» 取り組む課題
(a) emailのソーシャルメディア機能に関する文章によると、調査対象となったemailは何通か。
(b) emailのソーシャルメディア機能に関する文章から、「B2B/B2C企業合計108」で始まり「をポイントとして挙げている。」に至るまでの部分を、一字も変えずに書き写してください。

B2B/B2C企業合計108社から5,400万人に対して発信された562通のemailが装備しているソーシャルメディア機能を調査したものだ。

すでに米マーケターはEmailに必ず、Facebookへのリンクを装備している。それに続くのはMySpace、Twitter、そしてDiggだ。LinkedInは5位だが、B2Bに限った場合、83%が装備している。
Emailの装備されたソーシャルメディアへのリンクについて、それぞれのリンクに対するクリック比率、Email共有比率を見ると、Facebook、MySpace、Twitterの装備率は高いのだが、クリック比率ではReddit、Bebo、Del.icio.us、LinkedInの方が高くなっている。

SilverpopはReddit、Bebo、Del.icio.us、LinkedInの装備率は低いが、装備された際、email受信者のソーシャル行動やネットワークの目的とマッチしている場合、クリック比率が高くなることをポイントとして挙げている。

» 表示された情報

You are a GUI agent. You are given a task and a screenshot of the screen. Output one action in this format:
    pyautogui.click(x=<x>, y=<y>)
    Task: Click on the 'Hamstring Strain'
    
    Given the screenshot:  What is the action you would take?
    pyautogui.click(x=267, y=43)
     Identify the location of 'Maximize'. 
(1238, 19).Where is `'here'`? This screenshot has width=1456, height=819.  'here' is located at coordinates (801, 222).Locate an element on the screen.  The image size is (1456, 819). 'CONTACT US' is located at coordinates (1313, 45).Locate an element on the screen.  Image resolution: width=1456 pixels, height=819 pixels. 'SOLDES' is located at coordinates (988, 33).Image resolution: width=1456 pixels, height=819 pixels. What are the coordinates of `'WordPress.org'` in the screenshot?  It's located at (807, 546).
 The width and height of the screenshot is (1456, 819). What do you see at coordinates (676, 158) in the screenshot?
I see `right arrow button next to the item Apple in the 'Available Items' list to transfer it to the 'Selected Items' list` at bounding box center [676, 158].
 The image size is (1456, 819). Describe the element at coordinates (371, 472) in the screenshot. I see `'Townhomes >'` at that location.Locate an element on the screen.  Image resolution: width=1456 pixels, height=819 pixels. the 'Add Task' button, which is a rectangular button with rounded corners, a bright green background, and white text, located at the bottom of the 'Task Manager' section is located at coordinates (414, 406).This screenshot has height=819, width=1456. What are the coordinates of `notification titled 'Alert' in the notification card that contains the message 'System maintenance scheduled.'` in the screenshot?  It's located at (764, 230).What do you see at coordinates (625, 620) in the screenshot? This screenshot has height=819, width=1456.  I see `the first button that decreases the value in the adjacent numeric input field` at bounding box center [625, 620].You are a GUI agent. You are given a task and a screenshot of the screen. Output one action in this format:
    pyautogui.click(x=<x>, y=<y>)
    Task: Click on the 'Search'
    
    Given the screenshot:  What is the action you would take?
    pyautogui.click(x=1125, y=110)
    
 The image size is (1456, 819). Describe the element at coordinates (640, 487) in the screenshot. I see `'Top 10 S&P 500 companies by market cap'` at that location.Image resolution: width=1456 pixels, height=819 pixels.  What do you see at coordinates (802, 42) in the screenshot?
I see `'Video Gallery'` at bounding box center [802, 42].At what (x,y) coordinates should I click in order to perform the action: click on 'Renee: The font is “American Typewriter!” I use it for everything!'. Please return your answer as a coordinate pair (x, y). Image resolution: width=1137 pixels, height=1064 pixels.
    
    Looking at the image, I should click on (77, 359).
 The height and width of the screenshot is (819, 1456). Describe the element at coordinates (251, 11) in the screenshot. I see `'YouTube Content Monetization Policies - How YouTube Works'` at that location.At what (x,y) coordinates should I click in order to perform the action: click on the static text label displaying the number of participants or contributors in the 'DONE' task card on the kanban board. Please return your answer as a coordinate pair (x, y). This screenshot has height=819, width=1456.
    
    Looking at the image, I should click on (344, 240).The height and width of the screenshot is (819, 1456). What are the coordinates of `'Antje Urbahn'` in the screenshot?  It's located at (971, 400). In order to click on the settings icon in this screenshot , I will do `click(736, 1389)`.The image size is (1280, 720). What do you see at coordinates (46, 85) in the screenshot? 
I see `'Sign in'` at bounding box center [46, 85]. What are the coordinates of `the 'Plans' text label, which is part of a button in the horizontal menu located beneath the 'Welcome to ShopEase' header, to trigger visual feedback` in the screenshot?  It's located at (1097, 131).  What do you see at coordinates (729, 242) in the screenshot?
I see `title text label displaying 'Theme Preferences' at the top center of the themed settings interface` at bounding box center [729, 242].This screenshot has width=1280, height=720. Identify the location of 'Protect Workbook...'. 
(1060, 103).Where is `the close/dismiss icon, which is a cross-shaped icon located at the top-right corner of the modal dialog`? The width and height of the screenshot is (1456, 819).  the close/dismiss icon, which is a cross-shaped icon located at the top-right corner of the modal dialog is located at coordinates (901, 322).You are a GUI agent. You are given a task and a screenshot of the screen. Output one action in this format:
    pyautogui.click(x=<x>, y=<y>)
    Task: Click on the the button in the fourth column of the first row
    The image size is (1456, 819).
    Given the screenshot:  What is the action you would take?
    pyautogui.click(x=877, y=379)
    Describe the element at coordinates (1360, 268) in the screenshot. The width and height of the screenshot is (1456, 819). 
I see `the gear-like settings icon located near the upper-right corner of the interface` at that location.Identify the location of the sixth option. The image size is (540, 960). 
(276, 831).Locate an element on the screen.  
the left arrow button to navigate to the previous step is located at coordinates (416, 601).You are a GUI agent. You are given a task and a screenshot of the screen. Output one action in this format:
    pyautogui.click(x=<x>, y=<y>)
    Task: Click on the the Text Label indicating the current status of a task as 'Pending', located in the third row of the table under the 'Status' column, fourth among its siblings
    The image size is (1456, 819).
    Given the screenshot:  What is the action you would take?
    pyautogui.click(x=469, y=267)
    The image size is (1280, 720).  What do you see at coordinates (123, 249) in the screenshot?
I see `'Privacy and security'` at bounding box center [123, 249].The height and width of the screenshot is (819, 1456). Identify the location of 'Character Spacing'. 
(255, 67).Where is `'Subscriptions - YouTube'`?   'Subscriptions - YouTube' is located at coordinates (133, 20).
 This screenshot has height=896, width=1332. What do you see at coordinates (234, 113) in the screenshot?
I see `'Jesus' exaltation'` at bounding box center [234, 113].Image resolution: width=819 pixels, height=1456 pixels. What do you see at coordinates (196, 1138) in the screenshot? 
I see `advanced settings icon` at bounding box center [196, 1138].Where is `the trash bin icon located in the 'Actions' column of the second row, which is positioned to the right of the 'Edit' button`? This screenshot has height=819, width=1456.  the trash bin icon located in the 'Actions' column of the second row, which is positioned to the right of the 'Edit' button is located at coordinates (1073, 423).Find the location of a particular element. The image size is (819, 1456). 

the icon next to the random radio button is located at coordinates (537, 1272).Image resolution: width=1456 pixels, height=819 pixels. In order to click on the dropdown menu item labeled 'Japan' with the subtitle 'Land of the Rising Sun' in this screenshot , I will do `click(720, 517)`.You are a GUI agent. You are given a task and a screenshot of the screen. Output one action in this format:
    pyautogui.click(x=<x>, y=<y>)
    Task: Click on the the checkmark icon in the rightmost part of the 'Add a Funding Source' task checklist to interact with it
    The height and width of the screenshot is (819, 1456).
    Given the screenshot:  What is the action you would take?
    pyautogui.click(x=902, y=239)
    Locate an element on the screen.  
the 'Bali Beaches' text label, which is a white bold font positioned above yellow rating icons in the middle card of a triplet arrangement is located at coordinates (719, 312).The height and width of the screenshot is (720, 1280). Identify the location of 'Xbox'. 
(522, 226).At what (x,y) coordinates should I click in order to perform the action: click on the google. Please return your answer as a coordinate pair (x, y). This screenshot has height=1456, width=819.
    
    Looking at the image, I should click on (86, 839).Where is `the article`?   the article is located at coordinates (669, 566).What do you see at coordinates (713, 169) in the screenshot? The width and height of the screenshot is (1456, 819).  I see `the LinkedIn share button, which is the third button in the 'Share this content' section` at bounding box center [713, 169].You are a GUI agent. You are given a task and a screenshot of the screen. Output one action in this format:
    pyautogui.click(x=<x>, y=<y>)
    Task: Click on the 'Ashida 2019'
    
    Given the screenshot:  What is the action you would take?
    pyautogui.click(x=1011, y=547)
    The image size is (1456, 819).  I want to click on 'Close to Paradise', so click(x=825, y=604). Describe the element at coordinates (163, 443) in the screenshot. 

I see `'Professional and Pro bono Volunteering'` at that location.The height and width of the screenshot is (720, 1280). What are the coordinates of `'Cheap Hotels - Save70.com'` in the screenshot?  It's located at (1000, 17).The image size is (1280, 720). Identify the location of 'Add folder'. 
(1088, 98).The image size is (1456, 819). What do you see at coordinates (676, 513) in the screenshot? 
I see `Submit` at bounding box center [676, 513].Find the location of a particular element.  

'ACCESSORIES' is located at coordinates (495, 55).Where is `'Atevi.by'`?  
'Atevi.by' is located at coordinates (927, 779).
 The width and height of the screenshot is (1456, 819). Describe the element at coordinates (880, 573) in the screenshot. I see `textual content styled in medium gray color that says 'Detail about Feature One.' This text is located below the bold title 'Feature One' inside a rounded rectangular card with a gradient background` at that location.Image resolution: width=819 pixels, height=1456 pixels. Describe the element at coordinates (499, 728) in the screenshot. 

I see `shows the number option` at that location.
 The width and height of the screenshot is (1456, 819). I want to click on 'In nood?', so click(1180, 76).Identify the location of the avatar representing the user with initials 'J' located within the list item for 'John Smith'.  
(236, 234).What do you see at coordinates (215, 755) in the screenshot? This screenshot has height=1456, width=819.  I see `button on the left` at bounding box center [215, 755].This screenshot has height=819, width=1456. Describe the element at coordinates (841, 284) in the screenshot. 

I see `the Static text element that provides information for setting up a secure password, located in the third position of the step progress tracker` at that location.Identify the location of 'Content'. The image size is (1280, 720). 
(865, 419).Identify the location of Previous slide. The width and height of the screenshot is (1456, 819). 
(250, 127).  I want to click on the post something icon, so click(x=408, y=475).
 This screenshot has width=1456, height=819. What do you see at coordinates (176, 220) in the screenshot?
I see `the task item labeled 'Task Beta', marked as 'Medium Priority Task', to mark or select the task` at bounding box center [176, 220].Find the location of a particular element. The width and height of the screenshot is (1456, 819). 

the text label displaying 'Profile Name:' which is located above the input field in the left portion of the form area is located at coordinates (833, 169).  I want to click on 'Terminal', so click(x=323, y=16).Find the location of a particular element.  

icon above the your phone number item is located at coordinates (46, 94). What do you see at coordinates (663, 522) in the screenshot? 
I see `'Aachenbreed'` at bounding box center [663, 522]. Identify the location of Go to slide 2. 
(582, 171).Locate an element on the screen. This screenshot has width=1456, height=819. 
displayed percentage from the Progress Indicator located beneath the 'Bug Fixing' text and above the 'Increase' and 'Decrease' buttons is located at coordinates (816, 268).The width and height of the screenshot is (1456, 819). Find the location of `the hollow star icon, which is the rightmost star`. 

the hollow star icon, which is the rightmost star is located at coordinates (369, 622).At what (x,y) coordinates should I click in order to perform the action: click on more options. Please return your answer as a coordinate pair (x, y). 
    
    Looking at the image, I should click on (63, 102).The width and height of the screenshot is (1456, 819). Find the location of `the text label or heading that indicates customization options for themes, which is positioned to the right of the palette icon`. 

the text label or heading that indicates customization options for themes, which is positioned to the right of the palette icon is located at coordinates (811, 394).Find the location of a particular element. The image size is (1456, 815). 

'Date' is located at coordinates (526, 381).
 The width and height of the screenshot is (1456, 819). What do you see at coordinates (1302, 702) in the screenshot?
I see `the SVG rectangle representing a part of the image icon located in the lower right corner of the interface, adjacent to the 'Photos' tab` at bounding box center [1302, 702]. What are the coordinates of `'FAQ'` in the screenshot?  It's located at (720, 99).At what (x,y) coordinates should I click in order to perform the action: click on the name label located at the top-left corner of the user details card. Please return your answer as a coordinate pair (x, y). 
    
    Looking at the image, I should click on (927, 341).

» 記述解答
(a) 562通

(b)
B2B/B2C企業合計108社から5,400万人に対して発信された562通のemailが装備しているソーシャルメディア機能を調査したものだ。

すでに米マーケターはEmailに必ず、Facebookへのリンクを装備している。それに続くのはMySpace、Twitter、そしてDiggだ。LinkedInは5位だが、B2Bに限った場合、83%が装備している。
Emailの装備されたソーシャルメディアへのリンクについて、それぞれのリンクに対するクリック比率、Email共有比率を見ると、Facebook、MySpace、Twitterの装備率は高いのだが、クリック比率ではReddit、Bebo、Del.icio.us、LinkedInの方が高くなっている。

SilverpopはReddit、Bebo、Del.icio.us、LinkedInの装備率は低いが、装備された際、email受信者のソーシャル行動やネットワークの目的とマッチしている場合、クリック比率が高くなることをポイントとして挙げている。